▸ Selected text:
----

Review 2462: Weyward

Bookish Beck has a meme called “book serendipity” where she finds things in common between books she’s read recently, and I have a doozy. Not to give too much away, but this is the second book I’ve read in two weeks where women decide that the only way to deal with their abusive husbands is to murder them.

This novel is set in three time frames. In 1619, Altha is being tried for witchcraft. In 2019, Kate has discovered she is pregnant, so she has decided she must leave her abusive boyfriend, Simon. She has inherited a cottage from her Aunt Violet that he doesn’t know about and she has quietly saved some money, so she goes. In 1942, Violet has grown up isolated, not even allowed to go to the village and never told anything about her mother. At 16, she is jealous of her brother Graham, who is allowed to study interesting topics while she is forced into a traditional feminine role. She wants to travel the world and study bugs, but her father has apparently already chosen a husband for her.

----

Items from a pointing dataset
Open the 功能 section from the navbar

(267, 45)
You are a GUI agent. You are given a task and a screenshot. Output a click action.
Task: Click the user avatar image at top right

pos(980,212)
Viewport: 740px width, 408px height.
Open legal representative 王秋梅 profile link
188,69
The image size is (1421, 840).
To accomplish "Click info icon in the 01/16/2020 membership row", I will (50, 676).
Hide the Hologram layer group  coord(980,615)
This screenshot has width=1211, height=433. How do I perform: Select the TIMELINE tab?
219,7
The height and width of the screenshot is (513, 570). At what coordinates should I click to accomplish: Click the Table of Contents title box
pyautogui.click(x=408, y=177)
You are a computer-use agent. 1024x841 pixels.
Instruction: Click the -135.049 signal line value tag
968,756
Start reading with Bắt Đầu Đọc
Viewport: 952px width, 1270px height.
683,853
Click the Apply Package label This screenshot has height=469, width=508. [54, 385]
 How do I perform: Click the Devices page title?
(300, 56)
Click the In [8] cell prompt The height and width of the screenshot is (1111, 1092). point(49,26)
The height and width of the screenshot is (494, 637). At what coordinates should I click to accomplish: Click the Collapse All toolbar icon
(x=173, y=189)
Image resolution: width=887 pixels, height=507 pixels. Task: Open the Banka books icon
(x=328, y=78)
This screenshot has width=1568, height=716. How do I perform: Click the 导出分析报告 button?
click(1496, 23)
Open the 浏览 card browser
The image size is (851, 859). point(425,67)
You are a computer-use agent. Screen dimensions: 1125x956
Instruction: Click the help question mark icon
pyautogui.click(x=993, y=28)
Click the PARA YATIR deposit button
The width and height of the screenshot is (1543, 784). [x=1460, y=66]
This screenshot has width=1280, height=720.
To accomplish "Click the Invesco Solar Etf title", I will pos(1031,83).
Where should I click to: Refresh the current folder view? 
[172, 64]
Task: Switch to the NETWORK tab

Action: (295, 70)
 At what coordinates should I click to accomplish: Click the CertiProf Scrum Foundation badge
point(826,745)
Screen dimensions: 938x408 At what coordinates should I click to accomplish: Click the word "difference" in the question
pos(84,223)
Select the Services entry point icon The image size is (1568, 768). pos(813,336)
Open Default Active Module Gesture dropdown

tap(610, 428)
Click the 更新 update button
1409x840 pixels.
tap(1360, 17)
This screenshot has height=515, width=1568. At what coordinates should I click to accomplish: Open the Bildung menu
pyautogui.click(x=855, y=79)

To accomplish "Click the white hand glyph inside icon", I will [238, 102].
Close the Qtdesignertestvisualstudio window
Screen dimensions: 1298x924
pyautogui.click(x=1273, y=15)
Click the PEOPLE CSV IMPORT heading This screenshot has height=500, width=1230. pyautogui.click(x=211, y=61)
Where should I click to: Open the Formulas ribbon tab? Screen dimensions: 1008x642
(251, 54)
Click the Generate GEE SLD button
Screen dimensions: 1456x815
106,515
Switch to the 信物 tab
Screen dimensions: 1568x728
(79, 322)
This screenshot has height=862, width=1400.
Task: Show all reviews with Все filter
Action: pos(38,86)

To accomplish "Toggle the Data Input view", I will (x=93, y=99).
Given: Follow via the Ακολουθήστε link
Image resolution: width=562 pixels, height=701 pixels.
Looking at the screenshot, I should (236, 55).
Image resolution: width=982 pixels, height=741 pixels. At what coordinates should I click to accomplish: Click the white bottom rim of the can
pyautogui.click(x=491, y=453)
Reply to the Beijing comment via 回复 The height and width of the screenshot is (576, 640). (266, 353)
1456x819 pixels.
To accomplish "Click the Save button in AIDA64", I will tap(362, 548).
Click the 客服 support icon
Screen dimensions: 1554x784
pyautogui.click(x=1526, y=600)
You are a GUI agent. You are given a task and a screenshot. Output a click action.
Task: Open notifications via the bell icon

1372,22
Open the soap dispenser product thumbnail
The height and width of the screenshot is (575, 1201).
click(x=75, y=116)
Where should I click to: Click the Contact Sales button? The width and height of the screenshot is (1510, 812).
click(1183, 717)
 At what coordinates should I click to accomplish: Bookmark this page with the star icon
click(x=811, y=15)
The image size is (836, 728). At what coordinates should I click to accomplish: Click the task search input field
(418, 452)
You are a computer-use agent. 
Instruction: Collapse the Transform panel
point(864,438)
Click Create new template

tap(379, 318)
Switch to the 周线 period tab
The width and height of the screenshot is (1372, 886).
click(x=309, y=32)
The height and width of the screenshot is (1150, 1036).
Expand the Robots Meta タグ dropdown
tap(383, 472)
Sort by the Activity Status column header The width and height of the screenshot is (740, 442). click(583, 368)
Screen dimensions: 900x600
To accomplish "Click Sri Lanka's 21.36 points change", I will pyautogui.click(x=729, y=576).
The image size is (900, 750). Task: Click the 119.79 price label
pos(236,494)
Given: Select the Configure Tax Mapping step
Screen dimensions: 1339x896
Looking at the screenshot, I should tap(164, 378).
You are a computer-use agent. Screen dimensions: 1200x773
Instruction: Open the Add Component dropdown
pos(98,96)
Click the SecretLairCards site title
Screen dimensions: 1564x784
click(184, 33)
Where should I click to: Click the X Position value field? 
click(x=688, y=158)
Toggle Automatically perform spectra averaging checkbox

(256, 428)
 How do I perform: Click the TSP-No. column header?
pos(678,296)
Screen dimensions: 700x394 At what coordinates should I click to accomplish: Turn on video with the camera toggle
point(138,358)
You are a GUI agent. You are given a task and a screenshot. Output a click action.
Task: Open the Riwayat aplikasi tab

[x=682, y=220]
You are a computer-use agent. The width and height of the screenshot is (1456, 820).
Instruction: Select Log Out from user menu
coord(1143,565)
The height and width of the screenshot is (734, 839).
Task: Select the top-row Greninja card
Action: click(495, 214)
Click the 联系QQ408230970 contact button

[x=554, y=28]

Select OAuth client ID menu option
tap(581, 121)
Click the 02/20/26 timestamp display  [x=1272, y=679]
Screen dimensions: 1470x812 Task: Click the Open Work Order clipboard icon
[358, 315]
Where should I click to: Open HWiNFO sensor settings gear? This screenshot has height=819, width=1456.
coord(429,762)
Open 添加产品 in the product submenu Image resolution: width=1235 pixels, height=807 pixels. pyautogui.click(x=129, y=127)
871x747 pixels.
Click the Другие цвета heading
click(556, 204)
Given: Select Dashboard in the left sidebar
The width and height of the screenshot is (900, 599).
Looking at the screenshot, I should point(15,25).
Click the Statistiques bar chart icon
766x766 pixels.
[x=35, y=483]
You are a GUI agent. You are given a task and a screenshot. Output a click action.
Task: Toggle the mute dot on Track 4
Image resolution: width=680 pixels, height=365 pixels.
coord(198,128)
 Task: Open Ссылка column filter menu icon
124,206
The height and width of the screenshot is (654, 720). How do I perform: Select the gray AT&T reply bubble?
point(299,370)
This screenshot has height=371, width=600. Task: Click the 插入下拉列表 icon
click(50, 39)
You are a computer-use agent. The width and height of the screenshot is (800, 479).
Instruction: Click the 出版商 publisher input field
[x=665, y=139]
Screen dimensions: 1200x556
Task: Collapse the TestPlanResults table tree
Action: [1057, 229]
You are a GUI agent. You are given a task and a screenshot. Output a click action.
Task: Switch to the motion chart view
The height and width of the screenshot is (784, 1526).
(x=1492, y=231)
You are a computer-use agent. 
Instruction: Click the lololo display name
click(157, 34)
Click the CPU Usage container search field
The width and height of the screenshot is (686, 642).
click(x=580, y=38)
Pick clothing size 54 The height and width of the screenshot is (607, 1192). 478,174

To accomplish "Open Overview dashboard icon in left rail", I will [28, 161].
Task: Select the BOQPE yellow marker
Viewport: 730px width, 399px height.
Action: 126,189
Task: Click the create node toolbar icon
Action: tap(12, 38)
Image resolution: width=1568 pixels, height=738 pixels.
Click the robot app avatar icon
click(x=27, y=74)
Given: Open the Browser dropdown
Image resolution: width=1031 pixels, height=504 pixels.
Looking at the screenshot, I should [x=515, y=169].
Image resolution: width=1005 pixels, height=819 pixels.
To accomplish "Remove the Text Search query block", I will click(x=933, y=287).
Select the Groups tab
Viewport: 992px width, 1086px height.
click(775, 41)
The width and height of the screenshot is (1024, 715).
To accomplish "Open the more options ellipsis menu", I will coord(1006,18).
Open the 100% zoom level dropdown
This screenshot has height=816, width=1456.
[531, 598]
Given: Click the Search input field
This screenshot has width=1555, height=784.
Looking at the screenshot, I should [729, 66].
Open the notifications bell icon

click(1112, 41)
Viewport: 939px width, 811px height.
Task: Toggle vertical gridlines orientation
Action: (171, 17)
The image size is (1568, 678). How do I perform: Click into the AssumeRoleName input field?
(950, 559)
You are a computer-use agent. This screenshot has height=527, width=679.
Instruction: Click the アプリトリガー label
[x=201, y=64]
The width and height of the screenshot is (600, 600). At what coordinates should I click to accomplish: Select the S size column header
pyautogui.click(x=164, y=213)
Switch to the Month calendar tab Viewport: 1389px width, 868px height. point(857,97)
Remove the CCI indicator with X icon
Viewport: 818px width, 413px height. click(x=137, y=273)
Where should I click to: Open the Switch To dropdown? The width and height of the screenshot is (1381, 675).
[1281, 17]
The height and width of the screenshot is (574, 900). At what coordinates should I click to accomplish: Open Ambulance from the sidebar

----

▸ Problem 1: Duplicate the passage of the review from "Review 2462: Weyward" to "to murder them.".
▸ Problem 2: Which years does the review give as the novel's time frames?
Rely only on the review for what comes next.

▸ Written answer 1:
Review 2462: Weyward

Bookish Beck has a meme called “book serendipity” where she finds things in common between books she’s read recently, and I have a doozy. Not to give too much away, but this is the second book I’ve read in two weeks where women decide that the only way to deal with their abusive husbands is to murder them.

▸ Written answer 2: 1619, 2019, 1942